[Saved data entries]
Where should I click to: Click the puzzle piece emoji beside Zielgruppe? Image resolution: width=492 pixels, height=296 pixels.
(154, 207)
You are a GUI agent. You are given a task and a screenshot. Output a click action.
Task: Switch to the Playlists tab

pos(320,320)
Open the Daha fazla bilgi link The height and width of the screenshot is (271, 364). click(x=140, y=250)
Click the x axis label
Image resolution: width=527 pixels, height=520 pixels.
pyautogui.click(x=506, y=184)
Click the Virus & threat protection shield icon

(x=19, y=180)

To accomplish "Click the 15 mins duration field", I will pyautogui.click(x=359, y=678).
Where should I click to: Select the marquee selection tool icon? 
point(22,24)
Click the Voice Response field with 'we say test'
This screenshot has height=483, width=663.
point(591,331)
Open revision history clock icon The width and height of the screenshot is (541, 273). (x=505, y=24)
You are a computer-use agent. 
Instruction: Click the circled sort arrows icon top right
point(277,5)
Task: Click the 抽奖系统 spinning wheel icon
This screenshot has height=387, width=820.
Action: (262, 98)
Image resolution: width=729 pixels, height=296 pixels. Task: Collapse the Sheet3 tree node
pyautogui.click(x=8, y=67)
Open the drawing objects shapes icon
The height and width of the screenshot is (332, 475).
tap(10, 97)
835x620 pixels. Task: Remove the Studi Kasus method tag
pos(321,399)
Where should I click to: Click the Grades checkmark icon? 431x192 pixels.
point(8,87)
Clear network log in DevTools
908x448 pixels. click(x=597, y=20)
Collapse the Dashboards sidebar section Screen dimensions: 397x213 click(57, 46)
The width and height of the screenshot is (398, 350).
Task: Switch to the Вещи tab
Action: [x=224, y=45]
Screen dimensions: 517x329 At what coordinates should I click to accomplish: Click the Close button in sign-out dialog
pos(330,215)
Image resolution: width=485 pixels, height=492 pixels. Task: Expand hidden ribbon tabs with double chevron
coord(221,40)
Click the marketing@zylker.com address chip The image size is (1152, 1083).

WORK TO COMPLETE |
Please go through the data above and copy each line that has the word "field".

TASK RESPONSE |
To accomplish "Click the 15 mins duration field", I will pyautogui.click(x=359, y=678).
Click the Voice Response field with 'we say test'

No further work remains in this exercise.